Rather than chasing after bits of data, they ought to be taking a step back and asking, “What do the users want to do with this solution?” Then they would uncover so much more. They would get all the fields they need in the course of talking–and actually listening–to users, not just mindlessly recording their words into a requirements document in a hollow fashion. They would discover what users actually want to achieve, not just what pieces of data they are tracking. A database is not just a place to dump data. What’s the use in that?
These patient users in a corporate environment have often been given different enterprise-level tools over the years. Many many millions of dollars are spent on developing and customizing these products. Dozens of IT personnel work on and manage these systems. And yet, these tools still fall short. Very short. Users hate using them. They don’t deliver as promised. There is no flexibility. Changes and improvements take months, sometimes years. They often fail to give users the tools to not just capture the data, but to analyze it and work with it in a meaningful way. Mobility is zero to none.
FileMaker can do this, but it’s not just about FileMaker. It’s about an approach to solution development that cares not just about putting in development time, keeping developers busy, keeping the department going and justifying its budget. Or justifying a consulting contract by scheduling meetings and doing a lot of talking. It’s about starting by discovering what the thing you’re building is supposed to do, what people are expecting to get out of it, how they want or need it to make their work easier. About designing a system and adapting the tools to fit a need, not the other way around. About being inspired by the user’s challenges and helping overcome them.

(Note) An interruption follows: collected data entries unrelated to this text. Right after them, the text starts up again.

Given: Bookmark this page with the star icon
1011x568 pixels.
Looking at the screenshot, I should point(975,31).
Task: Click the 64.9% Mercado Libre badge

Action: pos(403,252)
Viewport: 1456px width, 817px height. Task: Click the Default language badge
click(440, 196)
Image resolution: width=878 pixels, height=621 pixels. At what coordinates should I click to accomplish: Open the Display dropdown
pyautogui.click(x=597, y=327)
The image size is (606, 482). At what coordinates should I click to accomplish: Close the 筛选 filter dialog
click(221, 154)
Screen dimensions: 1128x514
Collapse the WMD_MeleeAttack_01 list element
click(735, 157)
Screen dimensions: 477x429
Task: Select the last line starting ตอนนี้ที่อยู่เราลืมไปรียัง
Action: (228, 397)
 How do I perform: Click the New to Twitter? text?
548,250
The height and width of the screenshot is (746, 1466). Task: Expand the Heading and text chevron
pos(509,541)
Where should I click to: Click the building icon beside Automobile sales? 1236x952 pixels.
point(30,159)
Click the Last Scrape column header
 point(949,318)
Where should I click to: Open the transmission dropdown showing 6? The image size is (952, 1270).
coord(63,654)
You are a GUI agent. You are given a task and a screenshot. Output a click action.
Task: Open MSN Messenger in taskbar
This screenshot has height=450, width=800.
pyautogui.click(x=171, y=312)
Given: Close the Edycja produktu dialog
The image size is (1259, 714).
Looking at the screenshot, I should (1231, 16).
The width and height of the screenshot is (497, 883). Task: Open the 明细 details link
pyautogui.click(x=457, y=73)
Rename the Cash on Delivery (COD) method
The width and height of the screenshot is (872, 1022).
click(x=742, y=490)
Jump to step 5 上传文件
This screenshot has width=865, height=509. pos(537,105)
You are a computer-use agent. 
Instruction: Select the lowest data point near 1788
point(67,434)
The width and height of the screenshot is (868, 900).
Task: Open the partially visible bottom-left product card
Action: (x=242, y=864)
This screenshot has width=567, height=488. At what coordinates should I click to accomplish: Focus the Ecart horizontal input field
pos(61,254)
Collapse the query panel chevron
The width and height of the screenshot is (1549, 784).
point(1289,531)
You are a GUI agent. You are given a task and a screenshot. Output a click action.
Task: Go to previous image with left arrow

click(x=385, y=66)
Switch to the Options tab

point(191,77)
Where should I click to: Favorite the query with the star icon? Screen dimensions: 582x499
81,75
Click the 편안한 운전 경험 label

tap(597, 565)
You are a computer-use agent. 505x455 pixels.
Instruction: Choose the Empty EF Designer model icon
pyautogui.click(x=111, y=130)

Requirements gathering is not about making lists of data and structuring the system in the way most convenient for the developer. I wish large corporations would stop for a moment and think about what they’re doing. I sometimes feel they are missing the point. Users are exhausted with, over and over, trying to help consultants develop new solutions to problems that weren’t solved with the old solution they helped develop when that was new, five years previously.
There are some real challenges in developing very large systems. These issues are not to be taken lightly. And users don’t always know what they want, either. They change their minds, give incomplete information, or try to do your job for you. In short, they’re human. At least some of the big guys seem to be on the wrong path in terms of delivering useful, integrated products that work effectively though. As a developer for small- and medium-sized workgroups, I’m grateful that I have the opportunity to work closely with users and be involved with them in a meaningful way. There’s no greater reward than someone coming back to me later and saying, “There’s no way I’d be able to do this without the solution you built.”
By some accounts, more than three in five IT projects fail. One of the ways they fail is by not giving users what they need, right from the beginning. It seems like we should, by this time, have the tools and learning to do things better. Not every solution has to be innovative, but it surely ought to be useful to getting work done and not an obstacle to it. Users by and large have been trained by the millions of specialty apps out there to expect better too. Before we get caught up too soon in lists of data, let’s ask them what they want to accomplish, what their challenges are, what they wish for in their work.
After all, don’t you wish someone were listening to you too?